Form: 8-K

Current report filing

September 4, 2002

EXHIBIT 10.4

Published on September 4, 2002

Exhibit 10.4

CONTINUING SECURITY AGREEMENT
WELLS FARGO BANK RIGHTS TO PAYMENT

1. GRANT OF SECURITY INTEREST. For valuable consideration, the undersigned
Barrett Business Services, Inc., or any of them ("Debtor"), hereby grants and
transfers to WELLS FARGO BANK, NATIONAL ASSOCIATION ("Bank") a security interest
in all accounts, deposit accounts, chattel paper (whether electronic or
tangible), instruments, promissory notes, documents, general intangibles,
payment intangibles, software, letter of credit rights, health-care insurance
receivables and other rights to payment (collectively called "Collateral"), now
existing or at any time hereafter, and prior to the termination hereof, arising
(whether they arise from the sale, lease or other disposition of inventory or
from performance of contracts for service, manufacture, construction, repair or
otherwise or from any other source whatsoever), including all securities,
guaranties, warranties, indemnity agreements, insurance policies, supporting
obligations and other agreements pertaining to the same or the property
described therein, and in all goods returned by or repossessed from Debtor's
customers, together with whatever is receivable or received when any of the
Collateral or proceeds thereof are sold, collected, exchanged or otherwise
disposed of, whether such disposition is voluntary or involuntary, including
without limitation, all rights to payment, including returned premiums, with
respect to any insurance relating to any of the foregoing, and all rights to
payment with respect to any claim or cause of action affecting or relating to
any of the foregoing (hereinafter called "Proceeds").

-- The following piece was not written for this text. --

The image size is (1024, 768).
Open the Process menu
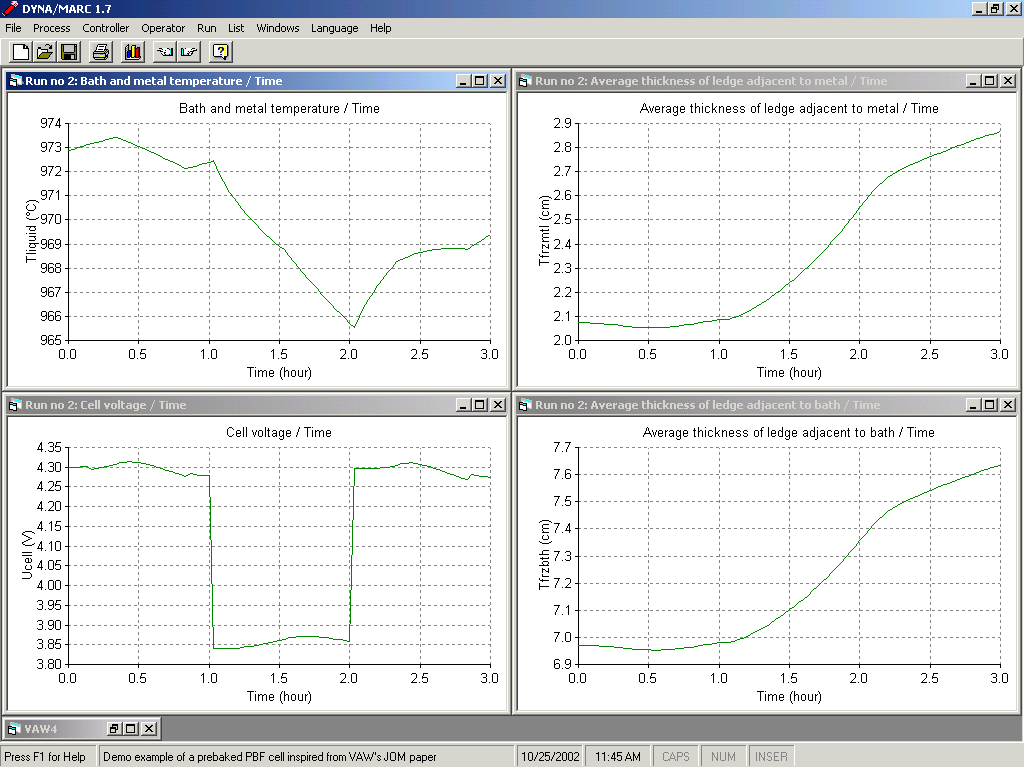click(52, 28)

2. OBLIGATIONS SECURED. The obligations secured hereby are the payment and
performance of: (a) all present and future Indebtedness of Debtor to Bank; (b)
all obligations of Debtor and rights of Bank under this Agreement; and (c) all
present and future obligations of Debtor to Bank of other kinds. The word
"Indebtedness" is used herein in its most comprehensive sense and includes any
and all advances, debts, obligations and liabilities of Debtor, or any of them,
heretofore, now or hereafter made, incurred or created, whether voluntary or
involuntary and however arising, whether due or not due, absolute or contingent,
liquidated or unliquidated, determined or undetermined, and whether Debtor may
be liable individually or jointly, or whether recovery upon such Indebtedness
may be or hereafter becomes unenforceable.

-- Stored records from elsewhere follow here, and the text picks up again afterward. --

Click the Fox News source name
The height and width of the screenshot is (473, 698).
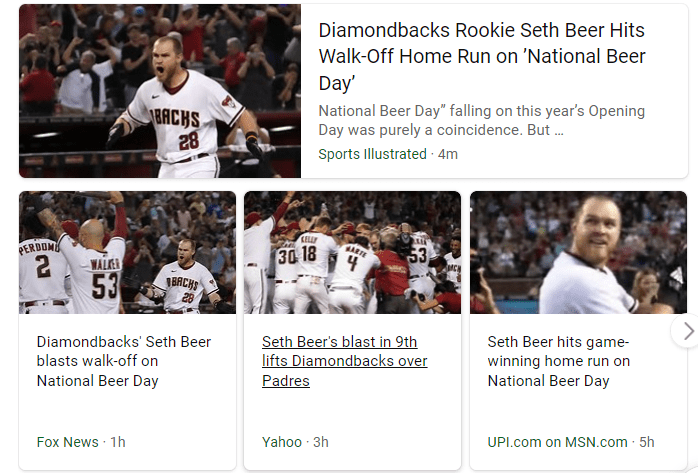click(68, 441)
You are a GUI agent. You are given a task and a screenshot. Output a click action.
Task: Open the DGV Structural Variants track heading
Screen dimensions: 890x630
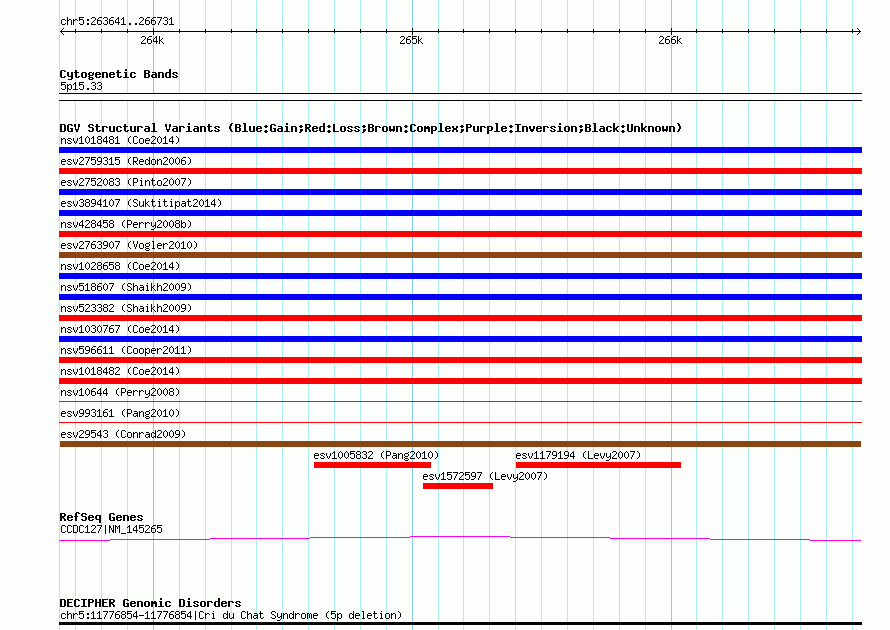(x=370, y=128)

3. TERMINATION. This Agreement will terminate upon the performance of all
obligations of Debtor to Bank, including without limitation, the payment of all
Indebtedness of Debtor to Bank, and the termination of all commitments of Bank
to extend credit to Debtor, existing at the time Bank receives written notice
from Debtor of the termination of this Agreement.

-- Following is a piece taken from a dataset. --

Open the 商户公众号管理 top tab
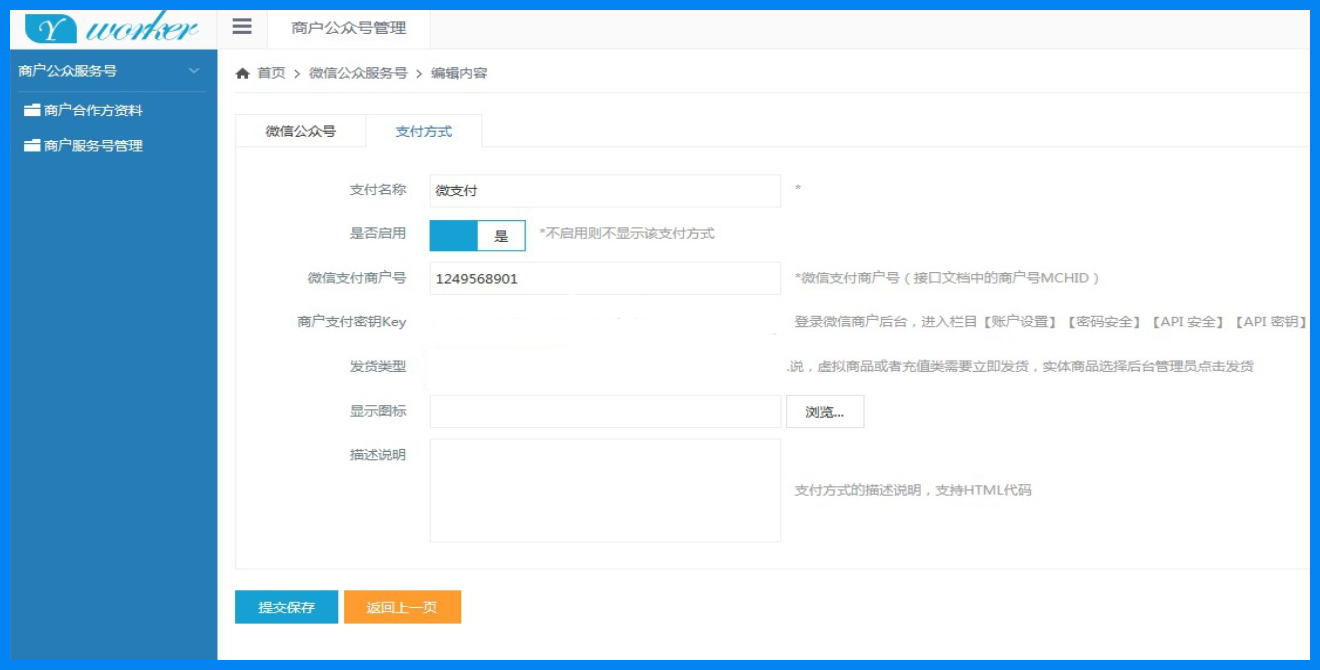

4. OBLIGATIONS OF BANK. Bank has no obligation to make any loans hereunder.
Any money received by Bank in respect of the Collateral may be deposited, at
Bank's option, into a non-interest bearing account over which Debtor shall have
no control, and the same shall, for ail purposes, be deemed Collateral
hereunder.

5. REPRESENTATIONS AND WARRANTIES. Debtor represents and warrants to Bank
that: (a) Debtor's legal name is exactly as set forth on the first page of this
Agreement, and all of Debtor's organizational documents or agreements delivered
to Bank are complete and accurate in every respect; (b) Debtor is the owner and
has possession or control of the Collateral and Proceeds; (c) Debtor has the
exclusive right to grant a security interest in the Collateral and Proceeds; (d)
all Collateral and Proceeds are genuine, free from liens, adverse claims,
setoffs, default, prepayment, defenses and conditions precedent of any kind or
character, except the lien created hereby or as otherwise agreed to by Bank, or
heretofore disclosed by Debtor to Bank, in writing; (e) all statements contained
herein and, where applicable, in the Collateral are true and complete in all
materials respects; (f) no financing statement covering any of the Collateral or
Proceeds, and naming any secured party other than Bank, is on file in any public
office; (g) all persons appearing to be obligated on Collateral and Proceeds
have authority and capacity to contract and are bound as they appear to be; (h)
all property subject to chattel paper has been properly registered and filed in
compliance with law and to perfect the interest of Debtor in such property; and
(i) all Collateral and Proceeds comply with all applicable laws concerning form,
content and manner of preparation and execution, including where applicable
Federal Reserve Regulation Z and any State consumer credit laws.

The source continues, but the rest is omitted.